With a click on ‘Mine a causal activity matrix from an event log’ you can see the value of the get miner parameter. In this case, the value is set to ‘Heuristics miner’ (see Figure 3.2.19).
Figure 3.2.19: The Parameter View of ‘Mine a causal activity matrix from an event log’ operator.
After the plugin the first conversion is made by the operator ‘ Convert Causal Activity Matrix to an Causal Activity Graph’. This operator is used for converting a causal activity matrix to a causal activity graph. As input a ProM context and a Causal Activity Matrix is needed. Then the operator ‘Convert Casual Activity Graph to an Activity Cluster Array’ is used to convert a causal activity graph to an activity array. Also in this case the Prom Context is needed. The ‘Decompose Event Log using an Activity Cluster Array’ operator decomposes an Event Log using an Activity Cluster Array. The log goes, as input, to the operator ‘Convert Event Log Array into Collection of Logs’. This operator can be used to convert an event log array into a collection of logs. The collection, the ProM Context and the Log are the input of the next subprocess ‘Mine Control Flow Horizontally’.
Figure 2: The subprocess of the Mine Control Flow Horizontally '' subprocess.
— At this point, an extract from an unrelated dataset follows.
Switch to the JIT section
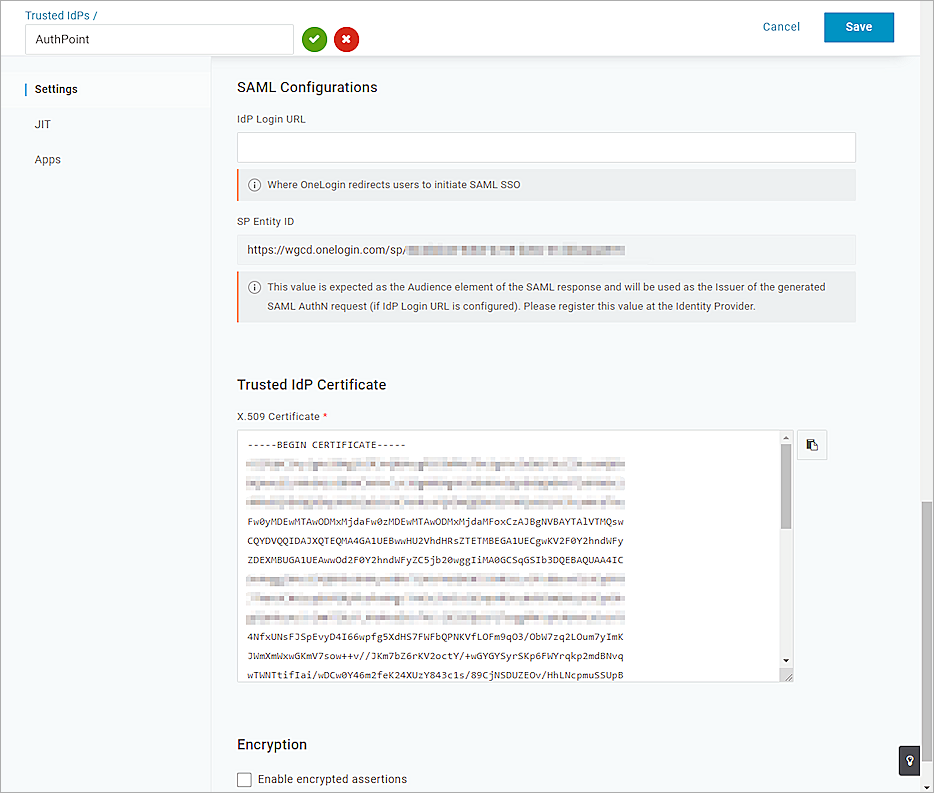Image resolution: width=934 pixels, height=793 pixels. (x=44, y=123)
For the ‘Mine Control Flow Horizontally’ subprocess the subpage can be seen in Figure x. Here, the ‘Collection Iteration Parallel’ is the only important operator as it iterates over a collection of objects. It is a nested operator and its subprocess executes once for each object of the given collection. Moreover, each iteration is executed in parallel. In our case, the operator iterates over a collection of logs. In Figure y, the subpage of the operator can be seen.
Figure 3: Subprocess 'Mine Control Flow Horizontally'.
The event log is the only input of the operator ‘Convert Log into Event Log Array’ as it will be used for several next operators (‘Multiply (16)’, ‘DALA2’, and ‘Convert Event Log Array into Collection of Logs’). Furthermore, via the ‘Recall (2)’ operator the ProM Context is recalled in order that it can be used for the ‘Convert Accepting Petri Net Array into Accepting Petri Net’ and ‘DALA2’ operators. The DALA2 operator discovers an accepting petri net array out of an event log array. The result of the ‘DALA’ operator is used by the ‘Convert Accepting Petri Net Array into Accepting Petri Net’ operator. Finally, the last Subprocess ‘Merge Horizontally’ is the same as can be seen in the subprocess ‘Merge Vertically’.
Figure 3.2.25: The Subprocess ‘Merge Horizontally’.